EXERCISE DESCRIPTION:
Could you copy all of the records below exactly as they appear?

GIVEN ENTRIES:

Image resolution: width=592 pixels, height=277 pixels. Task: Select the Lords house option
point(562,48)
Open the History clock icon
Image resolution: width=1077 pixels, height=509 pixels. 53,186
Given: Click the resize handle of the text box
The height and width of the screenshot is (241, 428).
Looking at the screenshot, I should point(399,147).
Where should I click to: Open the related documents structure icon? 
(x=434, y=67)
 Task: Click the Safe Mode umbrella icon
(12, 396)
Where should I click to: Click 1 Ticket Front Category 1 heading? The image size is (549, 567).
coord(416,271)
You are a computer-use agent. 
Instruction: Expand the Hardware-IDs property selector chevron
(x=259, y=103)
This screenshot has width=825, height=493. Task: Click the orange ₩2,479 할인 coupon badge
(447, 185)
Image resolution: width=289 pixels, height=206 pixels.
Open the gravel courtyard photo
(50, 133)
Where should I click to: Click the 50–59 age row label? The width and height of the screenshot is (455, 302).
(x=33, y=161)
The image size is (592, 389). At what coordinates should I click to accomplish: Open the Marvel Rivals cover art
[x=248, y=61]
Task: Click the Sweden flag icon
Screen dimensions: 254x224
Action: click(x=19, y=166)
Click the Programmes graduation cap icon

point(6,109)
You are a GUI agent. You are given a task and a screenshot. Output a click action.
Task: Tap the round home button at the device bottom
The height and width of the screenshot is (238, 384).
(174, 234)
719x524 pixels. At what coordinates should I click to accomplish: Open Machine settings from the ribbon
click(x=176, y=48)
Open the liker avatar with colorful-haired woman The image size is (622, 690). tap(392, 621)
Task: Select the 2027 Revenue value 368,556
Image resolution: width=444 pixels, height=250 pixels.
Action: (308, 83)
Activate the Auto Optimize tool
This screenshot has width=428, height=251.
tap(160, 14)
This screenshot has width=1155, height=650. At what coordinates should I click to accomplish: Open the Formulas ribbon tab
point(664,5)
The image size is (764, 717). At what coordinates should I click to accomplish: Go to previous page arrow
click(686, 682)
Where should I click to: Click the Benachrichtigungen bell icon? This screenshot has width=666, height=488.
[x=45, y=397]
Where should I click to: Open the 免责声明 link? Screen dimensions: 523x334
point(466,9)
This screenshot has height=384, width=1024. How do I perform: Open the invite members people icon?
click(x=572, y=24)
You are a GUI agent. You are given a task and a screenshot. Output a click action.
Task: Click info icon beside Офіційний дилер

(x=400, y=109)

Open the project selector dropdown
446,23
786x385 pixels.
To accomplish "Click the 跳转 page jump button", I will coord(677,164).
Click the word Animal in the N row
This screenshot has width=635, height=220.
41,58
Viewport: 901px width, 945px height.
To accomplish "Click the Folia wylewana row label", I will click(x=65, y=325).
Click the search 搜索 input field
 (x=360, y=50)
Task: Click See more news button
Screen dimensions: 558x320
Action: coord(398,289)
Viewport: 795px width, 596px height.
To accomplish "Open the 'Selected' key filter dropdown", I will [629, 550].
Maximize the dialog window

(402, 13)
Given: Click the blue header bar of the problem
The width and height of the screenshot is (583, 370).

TASK RESULT:
Image resolution: width=592 pixels, height=277 pixels. Task: Select the Lords house option
point(562,48)
Open the History clock icon
Image resolution: width=1077 pixels, height=509 pixels. 53,186
Given: Click the resize handle of the text box
The height and width of the screenshot is (241, 428).
Looking at the screenshot, I should point(399,147).
Where should I click to: Open the related documents structure icon? 
(x=434, y=67)
 Task: Click the Safe Mode umbrella icon
(12, 396)
Where should I click to: Click 1 Ticket Front Category 1 heading? The image size is (549, 567).
coord(416,271)
You are a computer-use agent. 
Instruction: Expand the Hardware-IDs property selector chevron
(x=259, y=103)
This screenshot has width=825, height=493. Task: Click the orange ₩2,479 할인 coupon badge
(447, 185)
Image resolution: width=289 pixels, height=206 pixels.
Open the gravel courtyard photo
(50, 133)
Where should I click to: Click the 50–59 age row label? The width and height of the screenshot is (455, 302).
(x=33, y=161)
The image size is (592, 389). At what coordinates should I click to accomplish: Open the Marvel Rivals cover art
[x=248, y=61]
Task: Click the Sweden flag icon
Screen dimensions: 254x224
Action: click(x=19, y=166)
Click the Programmes graduation cap icon

point(6,109)
You are a GUI agent. You are given a task and a screenshot. Output a click action.
Task: Tap the round home button at the device bottom
The height and width of the screenshot is (238, 384).
(174, 234)
719x524 pixels. At what coordinates should I click to accomplish: Open Machine settings from the ribbon
click(x=176, y=48)
Open the liker avatar with colorful-haired woman The image size is (622, 690). tap(392, 621)
Task: Select the 2027 Revenue value 368,556
Image resolution: width=444 pixels, height=250 pixels.
Action: (308, 83)
Activate the Auto Optimize tool
This screenshot has width=428, height=251.
tap(160, 14)
This screenshot has width=1155, height=650. At what coordinates should I click to accomplish: Open the Formulas ribbon tab
point(664,5)
The image size is (764, 717). At what coordinates should I click to accomplish: Go to previous page arrow
click(686, 682)
Where should I click to: Click the Benachrichtigungen bell icon? This screenshot has width=666, height=488.
[x=45, y=397]
Where should I click to: Open the 免责声明 link? Screen dimensions: 523x334
point(466,9)
This screenshot has height=384, width=1024. How do I perform: Open the invite members people icon?
click(x=572, y=24)
You are a GUI agent. You are given a task and a screenshot. Output a click action.
Task: Click info icon beside Офіційний дилер

(x=400, y=109)

Open the project selector dropdown
446,23
786x385 pixels.
To accomplish "Click the 跳转 page jump button", I will coord(677,164).
Click the word Animal in the N row
This screenshot has width=635, height=220.
41,58
Viewport: 901px width, 945px height.
To accomplish "Click the Folia wylewana row label", I will click(x=65, y=325).
Click the search 搜索 input field
 (x=360, y=50)
Task: Click See more news button
Screen dimensions: 558x320
Action: coord(398,289)
Viewport: 795px width, 596px height.
To accomplish "Open the 'Selected' key filter dropdown", I will [629, 550].
Maximize the dialog window

(402, 13)
Given: Click the blue header bar of the problem
The width and height of the screenshot is (583, 370).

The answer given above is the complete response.